Excerpts from a dataset
---
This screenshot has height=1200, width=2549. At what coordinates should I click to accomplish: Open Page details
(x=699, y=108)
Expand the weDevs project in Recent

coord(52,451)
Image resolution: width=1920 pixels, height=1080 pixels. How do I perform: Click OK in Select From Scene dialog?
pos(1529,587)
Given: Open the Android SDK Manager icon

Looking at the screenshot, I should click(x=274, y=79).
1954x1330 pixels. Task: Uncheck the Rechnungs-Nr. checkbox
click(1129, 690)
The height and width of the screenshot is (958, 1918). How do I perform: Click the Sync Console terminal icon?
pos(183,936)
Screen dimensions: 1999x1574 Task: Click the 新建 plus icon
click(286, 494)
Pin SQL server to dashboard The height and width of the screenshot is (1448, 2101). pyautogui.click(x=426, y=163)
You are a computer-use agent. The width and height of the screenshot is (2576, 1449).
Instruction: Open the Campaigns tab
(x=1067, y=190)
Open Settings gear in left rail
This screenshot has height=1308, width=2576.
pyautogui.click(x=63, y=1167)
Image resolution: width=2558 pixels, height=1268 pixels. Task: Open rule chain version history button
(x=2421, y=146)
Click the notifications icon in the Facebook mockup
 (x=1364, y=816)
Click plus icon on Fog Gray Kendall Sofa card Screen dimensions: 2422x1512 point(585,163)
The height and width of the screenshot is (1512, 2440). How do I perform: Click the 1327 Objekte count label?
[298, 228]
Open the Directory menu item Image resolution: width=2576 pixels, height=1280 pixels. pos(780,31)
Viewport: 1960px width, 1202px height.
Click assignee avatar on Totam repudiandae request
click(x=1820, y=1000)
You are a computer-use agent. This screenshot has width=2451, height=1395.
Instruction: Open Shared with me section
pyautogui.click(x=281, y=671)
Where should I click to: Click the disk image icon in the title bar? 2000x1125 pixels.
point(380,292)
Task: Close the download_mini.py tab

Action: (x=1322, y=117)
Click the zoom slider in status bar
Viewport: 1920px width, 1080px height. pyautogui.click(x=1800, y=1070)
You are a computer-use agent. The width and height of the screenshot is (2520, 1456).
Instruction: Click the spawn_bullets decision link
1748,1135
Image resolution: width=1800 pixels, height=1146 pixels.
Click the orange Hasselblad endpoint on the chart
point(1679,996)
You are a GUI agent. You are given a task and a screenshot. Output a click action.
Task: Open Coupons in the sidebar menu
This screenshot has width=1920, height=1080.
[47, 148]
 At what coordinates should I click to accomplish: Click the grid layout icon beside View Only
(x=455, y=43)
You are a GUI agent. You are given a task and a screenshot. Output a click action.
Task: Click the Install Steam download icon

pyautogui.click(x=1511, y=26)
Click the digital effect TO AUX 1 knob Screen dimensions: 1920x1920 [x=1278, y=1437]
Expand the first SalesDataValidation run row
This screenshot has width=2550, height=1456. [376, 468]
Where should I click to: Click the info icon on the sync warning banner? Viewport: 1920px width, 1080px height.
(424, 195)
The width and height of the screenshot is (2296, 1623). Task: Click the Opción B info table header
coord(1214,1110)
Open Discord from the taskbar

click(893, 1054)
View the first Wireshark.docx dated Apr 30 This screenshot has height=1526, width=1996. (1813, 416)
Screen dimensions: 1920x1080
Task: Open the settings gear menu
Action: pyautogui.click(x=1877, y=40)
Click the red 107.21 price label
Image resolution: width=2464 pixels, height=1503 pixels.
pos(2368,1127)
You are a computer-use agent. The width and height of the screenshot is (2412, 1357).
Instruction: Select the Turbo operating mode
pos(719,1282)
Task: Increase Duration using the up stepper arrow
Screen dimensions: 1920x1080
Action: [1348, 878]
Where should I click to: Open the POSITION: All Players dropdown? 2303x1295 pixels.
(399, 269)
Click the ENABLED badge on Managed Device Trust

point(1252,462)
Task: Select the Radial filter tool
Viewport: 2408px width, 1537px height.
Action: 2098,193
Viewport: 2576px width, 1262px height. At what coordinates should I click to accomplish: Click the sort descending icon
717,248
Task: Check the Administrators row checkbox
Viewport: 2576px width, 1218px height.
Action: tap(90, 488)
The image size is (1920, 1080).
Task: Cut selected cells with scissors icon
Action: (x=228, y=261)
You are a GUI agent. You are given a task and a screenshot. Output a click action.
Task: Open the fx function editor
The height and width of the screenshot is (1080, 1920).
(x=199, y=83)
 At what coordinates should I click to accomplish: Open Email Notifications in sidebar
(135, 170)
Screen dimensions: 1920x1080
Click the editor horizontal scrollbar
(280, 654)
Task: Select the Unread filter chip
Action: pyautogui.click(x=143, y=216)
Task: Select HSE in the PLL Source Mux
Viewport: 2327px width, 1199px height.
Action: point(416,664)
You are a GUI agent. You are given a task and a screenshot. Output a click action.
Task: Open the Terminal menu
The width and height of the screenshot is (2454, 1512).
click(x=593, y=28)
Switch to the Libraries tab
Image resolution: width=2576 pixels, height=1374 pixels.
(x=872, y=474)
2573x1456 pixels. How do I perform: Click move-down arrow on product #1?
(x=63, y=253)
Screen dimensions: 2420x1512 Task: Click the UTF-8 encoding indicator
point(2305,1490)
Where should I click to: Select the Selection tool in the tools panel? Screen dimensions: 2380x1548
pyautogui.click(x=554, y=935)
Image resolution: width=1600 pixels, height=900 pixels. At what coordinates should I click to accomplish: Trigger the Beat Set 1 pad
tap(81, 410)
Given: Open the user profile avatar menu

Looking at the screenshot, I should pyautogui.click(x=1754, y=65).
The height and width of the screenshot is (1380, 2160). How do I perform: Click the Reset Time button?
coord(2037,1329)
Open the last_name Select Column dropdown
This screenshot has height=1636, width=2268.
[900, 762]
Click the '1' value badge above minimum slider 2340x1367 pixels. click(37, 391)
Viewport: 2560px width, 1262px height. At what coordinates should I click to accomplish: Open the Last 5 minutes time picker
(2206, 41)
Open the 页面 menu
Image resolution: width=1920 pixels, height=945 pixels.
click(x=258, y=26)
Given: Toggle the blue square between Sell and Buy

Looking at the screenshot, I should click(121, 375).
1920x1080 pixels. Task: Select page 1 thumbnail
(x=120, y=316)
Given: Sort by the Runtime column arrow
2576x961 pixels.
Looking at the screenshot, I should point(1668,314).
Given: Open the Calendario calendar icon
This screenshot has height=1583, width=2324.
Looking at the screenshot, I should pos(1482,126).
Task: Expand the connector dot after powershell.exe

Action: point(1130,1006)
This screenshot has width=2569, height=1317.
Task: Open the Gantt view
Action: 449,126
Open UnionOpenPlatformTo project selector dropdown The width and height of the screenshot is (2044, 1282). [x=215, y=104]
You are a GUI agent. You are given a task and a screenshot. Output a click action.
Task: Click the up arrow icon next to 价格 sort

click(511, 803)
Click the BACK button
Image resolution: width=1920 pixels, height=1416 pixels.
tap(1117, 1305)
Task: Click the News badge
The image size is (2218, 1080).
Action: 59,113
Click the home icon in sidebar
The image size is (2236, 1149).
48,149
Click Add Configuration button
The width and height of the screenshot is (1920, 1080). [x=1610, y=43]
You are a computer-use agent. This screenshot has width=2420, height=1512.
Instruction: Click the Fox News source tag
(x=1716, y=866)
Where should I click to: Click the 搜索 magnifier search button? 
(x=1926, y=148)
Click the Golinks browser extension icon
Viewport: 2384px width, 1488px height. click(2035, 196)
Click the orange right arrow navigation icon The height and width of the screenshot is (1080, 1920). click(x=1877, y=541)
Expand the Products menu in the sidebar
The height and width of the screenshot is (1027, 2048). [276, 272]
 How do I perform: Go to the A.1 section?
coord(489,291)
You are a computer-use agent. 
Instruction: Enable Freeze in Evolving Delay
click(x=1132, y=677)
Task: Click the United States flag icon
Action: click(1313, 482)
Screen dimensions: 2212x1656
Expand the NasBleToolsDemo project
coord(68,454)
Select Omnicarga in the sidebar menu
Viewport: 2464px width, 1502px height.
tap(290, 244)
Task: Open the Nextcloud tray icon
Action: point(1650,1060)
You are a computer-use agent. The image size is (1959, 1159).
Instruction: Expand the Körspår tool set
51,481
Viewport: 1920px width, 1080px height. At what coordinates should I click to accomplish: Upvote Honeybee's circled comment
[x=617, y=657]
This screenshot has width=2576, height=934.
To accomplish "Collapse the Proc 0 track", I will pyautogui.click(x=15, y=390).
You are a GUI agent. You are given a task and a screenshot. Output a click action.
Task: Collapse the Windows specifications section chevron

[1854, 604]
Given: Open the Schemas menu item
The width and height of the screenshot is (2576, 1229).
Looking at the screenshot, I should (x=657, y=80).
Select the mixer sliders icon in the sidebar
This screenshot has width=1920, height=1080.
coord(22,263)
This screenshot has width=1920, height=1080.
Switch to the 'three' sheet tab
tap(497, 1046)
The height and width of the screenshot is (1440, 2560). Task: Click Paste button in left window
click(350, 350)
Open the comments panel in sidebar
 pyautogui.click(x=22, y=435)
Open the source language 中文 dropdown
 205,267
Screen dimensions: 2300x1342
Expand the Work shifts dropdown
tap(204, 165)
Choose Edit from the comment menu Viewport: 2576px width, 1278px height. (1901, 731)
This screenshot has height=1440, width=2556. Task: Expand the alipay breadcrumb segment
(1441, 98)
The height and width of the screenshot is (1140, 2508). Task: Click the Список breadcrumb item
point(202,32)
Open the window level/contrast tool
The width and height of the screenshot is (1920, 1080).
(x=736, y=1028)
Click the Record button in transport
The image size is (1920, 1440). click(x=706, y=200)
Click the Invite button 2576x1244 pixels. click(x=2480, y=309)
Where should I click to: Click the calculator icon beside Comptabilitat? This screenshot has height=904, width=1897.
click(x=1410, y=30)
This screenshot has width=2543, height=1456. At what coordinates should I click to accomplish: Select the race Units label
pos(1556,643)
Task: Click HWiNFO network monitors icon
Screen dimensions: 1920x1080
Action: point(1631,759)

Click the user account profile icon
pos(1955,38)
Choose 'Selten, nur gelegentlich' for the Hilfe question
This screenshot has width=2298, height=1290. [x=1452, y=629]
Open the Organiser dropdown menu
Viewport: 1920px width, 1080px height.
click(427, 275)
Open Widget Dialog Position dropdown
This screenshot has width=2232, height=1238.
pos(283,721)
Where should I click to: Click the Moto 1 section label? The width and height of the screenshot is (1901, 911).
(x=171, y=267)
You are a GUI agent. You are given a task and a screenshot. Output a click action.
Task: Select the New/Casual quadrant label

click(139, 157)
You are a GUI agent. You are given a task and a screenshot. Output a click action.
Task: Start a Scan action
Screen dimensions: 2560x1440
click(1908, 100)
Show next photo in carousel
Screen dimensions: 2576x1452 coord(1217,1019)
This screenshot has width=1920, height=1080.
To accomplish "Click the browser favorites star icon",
---
Read the data above. Pull out each line in which the string "computer" appears.

Response to this task:
You are a computer-use agent. The width and height of the screenshot is (2576, 1449).
You are a computer-use agent. This screenshot has width=2451, height=1395.
You are a computer-use agent. The width and height of the screenshot is (2520, 1456).
You are a computer-use agent. The width and height of the screenshot is (2412, 1357).
You are a computer-use agent. This screenshot has width=2420, height=1512.
You are a computer-use agent. 
You are a computer-use agent. The image size is (1959, 1159).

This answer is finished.